What does this imply?
- Google generally claims you can’t hurt a competitor’s web site by doing bad linking to it.
- In the same time, Google does penalize web sites which do bad things on the Internet, even if they’re doing things which are not under those web site’s control (I can control my own web site, but it’s not clear if I can control links from other web sites which link to me, for example).
- The solution for this approach is this (let’s take a political campaign as an example):
- Someone says something nasty about you on the Internet.
- The thing goes viral. It’s all over the place.
- Things calm down, the page is still very visible.
- You decide you should do something about this – you start building a lot of black-hat links (from sources like link farms, cloaking web sites, sites which do illegal stuff, sites which spam a lot – online casinos / Viagra-selling web sites).

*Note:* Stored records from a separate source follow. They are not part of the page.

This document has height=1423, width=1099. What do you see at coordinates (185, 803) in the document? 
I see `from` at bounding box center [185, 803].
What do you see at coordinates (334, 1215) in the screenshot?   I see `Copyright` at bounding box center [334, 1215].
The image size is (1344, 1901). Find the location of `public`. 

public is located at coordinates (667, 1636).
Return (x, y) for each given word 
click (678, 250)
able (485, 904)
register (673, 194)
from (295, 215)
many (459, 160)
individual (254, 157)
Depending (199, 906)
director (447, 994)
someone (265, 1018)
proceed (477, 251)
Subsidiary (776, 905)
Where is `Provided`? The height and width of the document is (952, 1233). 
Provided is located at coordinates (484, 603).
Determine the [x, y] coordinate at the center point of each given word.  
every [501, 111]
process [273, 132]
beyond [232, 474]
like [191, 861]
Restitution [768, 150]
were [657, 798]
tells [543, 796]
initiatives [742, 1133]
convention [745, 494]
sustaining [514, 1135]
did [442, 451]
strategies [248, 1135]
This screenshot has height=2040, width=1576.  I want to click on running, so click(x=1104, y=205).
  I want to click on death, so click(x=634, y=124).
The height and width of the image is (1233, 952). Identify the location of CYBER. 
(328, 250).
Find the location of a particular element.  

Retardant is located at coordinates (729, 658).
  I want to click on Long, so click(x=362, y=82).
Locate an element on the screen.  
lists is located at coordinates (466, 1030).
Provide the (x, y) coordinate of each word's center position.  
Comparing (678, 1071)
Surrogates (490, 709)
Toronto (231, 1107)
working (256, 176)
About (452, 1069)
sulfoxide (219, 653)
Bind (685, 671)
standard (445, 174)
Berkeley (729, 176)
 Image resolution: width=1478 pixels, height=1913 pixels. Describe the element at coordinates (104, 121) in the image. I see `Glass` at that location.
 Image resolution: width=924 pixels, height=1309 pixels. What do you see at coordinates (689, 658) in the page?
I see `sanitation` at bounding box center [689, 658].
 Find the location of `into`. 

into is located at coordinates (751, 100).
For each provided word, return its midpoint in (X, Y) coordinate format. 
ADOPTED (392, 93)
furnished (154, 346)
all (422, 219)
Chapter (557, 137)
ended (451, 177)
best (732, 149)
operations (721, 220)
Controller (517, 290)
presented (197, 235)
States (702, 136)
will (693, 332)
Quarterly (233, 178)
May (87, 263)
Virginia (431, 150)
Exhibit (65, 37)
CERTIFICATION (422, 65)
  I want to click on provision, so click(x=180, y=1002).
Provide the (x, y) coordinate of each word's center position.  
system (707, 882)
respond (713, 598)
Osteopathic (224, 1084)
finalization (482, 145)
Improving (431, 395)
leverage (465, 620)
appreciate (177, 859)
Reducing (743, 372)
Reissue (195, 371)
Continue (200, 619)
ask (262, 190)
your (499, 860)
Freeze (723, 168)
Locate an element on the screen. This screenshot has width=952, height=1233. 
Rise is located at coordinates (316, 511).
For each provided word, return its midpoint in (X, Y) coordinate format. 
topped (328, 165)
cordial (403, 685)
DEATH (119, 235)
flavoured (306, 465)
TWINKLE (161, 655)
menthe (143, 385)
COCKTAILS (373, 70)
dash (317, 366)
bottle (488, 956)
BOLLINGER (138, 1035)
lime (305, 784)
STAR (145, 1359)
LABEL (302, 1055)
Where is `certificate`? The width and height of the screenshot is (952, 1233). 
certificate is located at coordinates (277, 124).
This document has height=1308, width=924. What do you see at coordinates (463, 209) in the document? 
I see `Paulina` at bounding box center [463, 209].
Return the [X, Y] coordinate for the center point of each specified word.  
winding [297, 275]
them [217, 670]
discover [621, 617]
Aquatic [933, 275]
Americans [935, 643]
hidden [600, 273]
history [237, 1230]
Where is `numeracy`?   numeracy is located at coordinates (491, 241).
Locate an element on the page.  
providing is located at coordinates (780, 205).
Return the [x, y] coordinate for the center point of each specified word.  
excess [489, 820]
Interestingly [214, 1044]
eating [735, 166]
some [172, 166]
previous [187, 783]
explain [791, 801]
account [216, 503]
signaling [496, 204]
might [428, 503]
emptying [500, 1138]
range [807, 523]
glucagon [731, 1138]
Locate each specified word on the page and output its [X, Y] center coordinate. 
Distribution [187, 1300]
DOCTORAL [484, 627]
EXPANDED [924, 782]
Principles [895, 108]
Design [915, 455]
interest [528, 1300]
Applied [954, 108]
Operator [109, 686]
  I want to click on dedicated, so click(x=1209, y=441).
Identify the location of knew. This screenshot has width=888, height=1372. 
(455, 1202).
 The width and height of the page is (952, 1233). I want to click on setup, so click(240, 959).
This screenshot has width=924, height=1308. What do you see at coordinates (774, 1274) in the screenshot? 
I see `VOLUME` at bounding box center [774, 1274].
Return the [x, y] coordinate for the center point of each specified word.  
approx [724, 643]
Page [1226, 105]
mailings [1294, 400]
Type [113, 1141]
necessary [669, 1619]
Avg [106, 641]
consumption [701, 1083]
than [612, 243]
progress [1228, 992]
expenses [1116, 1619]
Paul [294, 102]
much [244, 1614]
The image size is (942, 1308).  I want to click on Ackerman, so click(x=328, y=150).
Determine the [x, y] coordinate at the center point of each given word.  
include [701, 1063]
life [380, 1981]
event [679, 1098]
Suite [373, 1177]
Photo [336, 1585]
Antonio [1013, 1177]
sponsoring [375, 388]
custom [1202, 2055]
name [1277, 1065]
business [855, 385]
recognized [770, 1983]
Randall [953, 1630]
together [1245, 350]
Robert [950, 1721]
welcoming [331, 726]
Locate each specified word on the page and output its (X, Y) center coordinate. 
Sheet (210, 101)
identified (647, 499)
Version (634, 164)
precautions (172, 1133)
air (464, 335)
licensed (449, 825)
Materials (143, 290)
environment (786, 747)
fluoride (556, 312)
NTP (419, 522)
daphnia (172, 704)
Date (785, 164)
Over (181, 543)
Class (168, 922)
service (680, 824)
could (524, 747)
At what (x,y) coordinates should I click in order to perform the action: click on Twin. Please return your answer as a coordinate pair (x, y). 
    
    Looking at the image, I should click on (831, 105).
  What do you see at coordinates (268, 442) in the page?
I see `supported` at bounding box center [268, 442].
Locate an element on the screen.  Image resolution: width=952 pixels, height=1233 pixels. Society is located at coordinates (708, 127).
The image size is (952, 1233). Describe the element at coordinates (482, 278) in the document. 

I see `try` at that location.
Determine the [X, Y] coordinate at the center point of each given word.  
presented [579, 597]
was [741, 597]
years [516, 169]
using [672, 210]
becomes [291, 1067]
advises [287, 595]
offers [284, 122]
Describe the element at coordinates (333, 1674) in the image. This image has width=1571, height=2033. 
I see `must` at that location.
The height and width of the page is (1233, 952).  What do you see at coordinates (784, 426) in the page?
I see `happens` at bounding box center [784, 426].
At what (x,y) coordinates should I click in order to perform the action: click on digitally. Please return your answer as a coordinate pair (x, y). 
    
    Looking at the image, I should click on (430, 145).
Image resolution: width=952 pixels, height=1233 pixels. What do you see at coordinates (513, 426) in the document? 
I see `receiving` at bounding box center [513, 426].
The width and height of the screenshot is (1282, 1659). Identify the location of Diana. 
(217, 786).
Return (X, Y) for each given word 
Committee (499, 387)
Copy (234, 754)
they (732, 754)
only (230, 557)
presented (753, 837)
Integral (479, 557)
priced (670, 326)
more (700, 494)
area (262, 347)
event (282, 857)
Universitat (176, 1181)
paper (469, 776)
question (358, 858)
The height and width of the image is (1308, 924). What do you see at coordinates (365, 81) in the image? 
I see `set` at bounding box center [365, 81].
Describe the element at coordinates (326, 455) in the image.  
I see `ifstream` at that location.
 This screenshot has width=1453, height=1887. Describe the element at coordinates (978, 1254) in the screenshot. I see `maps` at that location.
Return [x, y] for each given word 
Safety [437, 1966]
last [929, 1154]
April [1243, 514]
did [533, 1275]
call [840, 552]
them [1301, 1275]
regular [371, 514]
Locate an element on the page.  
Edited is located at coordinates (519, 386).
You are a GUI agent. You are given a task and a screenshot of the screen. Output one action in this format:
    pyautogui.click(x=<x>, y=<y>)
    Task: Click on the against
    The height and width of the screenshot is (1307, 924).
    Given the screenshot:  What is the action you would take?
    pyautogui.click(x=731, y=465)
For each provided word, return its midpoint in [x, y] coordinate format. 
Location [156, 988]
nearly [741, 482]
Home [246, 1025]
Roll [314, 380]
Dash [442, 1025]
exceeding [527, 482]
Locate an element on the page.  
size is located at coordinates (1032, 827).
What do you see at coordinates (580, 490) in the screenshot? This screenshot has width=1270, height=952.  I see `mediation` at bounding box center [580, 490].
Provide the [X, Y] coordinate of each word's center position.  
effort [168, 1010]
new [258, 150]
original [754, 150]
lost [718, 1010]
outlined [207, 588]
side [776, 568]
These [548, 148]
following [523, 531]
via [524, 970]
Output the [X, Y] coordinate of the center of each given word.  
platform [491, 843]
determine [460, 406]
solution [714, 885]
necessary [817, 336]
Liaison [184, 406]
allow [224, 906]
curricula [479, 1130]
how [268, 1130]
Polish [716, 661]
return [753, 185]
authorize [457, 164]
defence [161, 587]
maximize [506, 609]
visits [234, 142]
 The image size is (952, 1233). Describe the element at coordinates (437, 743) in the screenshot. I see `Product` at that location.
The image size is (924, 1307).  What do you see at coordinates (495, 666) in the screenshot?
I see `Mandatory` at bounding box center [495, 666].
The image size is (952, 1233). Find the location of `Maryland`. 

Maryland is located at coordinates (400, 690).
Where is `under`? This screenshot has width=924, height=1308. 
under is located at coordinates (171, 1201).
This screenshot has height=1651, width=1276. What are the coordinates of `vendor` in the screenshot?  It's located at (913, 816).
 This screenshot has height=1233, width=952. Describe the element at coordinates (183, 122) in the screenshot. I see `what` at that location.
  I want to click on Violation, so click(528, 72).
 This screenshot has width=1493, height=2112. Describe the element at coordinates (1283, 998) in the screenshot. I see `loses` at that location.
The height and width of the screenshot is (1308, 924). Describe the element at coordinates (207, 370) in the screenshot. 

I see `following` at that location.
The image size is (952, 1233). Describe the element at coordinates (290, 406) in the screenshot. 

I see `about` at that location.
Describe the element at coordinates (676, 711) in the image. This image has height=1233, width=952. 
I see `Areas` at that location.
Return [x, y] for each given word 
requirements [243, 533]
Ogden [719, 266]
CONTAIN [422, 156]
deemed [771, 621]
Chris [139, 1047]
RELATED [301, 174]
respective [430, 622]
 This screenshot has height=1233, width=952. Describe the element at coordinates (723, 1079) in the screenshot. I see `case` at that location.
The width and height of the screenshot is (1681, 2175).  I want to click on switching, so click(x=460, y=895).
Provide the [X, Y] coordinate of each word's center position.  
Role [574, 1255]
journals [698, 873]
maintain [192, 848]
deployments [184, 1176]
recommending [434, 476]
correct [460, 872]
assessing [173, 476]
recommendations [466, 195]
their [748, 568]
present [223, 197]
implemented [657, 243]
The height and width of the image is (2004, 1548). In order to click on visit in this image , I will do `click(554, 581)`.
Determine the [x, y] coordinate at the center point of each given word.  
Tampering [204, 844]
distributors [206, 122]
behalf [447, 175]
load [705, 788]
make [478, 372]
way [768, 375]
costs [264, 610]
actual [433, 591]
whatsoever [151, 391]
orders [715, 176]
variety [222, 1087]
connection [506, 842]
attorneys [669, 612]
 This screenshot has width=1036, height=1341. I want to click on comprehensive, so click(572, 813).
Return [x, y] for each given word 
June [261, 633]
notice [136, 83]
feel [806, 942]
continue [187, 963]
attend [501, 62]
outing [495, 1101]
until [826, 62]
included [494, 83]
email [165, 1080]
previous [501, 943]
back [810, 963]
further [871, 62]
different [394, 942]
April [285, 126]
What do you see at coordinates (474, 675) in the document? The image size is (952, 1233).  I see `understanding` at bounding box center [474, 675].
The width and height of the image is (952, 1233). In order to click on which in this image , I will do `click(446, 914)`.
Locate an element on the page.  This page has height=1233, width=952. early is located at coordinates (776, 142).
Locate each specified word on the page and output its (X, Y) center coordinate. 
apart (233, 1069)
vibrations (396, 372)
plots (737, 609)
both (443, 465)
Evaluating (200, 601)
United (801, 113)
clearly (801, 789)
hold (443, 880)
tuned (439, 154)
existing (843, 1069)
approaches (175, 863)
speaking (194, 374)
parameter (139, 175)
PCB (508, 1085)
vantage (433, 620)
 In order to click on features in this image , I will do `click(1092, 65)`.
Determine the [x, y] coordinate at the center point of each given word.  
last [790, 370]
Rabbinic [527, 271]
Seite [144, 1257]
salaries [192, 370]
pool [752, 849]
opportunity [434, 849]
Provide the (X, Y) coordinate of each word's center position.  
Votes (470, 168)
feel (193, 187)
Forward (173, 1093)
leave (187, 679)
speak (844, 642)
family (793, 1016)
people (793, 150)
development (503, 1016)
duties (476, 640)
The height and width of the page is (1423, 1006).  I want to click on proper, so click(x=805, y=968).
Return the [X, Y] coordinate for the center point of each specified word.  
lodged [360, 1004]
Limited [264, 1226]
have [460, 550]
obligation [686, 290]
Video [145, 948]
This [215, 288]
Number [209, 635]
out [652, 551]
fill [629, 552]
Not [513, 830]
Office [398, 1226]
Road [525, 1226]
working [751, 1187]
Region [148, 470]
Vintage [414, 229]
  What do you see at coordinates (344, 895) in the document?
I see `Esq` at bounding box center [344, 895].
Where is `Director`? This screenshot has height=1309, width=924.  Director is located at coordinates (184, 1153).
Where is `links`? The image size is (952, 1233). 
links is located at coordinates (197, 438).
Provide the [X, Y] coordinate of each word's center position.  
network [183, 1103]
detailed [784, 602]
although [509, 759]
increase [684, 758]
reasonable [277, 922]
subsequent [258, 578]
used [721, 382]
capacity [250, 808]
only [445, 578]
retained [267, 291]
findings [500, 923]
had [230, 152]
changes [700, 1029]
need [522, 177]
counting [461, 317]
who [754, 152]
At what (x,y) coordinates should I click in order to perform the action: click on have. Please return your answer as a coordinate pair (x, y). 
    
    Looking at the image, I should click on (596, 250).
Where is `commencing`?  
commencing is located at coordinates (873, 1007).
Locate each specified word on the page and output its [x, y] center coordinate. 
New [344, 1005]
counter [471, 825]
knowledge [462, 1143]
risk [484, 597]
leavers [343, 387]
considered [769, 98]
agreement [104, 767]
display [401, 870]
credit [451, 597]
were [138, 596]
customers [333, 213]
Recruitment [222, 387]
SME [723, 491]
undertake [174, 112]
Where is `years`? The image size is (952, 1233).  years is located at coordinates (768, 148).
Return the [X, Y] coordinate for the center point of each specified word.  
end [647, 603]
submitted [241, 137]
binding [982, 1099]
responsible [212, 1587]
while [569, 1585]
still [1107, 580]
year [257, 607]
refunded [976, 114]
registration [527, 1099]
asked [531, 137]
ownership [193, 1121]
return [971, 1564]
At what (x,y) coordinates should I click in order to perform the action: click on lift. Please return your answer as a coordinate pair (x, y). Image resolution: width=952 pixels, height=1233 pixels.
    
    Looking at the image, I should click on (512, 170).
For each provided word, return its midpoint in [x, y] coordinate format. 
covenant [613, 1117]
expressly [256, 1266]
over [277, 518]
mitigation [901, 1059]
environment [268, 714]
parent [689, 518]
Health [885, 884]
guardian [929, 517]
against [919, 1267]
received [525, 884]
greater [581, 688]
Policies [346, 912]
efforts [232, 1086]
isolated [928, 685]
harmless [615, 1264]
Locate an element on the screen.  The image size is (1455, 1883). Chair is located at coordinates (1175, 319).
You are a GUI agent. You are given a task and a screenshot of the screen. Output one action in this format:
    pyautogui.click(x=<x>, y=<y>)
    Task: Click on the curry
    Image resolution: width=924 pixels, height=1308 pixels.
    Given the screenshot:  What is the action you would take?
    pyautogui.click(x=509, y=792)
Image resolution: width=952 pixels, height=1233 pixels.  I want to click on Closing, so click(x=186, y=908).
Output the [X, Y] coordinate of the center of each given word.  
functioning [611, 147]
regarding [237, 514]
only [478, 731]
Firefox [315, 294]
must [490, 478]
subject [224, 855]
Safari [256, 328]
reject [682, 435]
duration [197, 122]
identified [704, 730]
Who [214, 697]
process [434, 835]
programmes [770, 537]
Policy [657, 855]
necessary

- The web site (hopefully) gets penalized, you are happy, the trouble link disappears.
Some thoughts on this:
- The solution is not guaranteed – 1. You might actually succeed in promoting the annoying result even higher.
- The solution is not guaranteed – 2. Even if you do succeed, the web site in cause can appeal to Google’s rule and remove the ban, if it’s not legitimate.
- I don’t think it’s an ethical solution. You intentionally want to harm someone else’s web site.
- It’s only temporary – the bans don’t last forever.
- A warning – you need to choose your sources wisely – they really need to be black hat and the profile link unnatural (lots of links gained very fast, for example).
- Alternative to the solution – 1. It may be simpler to first try to remove the problem
- Alternative to the solution – 2. It may be simple, if the problem appears on Google, to try to put emphasis on other elements in the page (bring other results you own upfront and/or put Goolge Ads in the SERPs).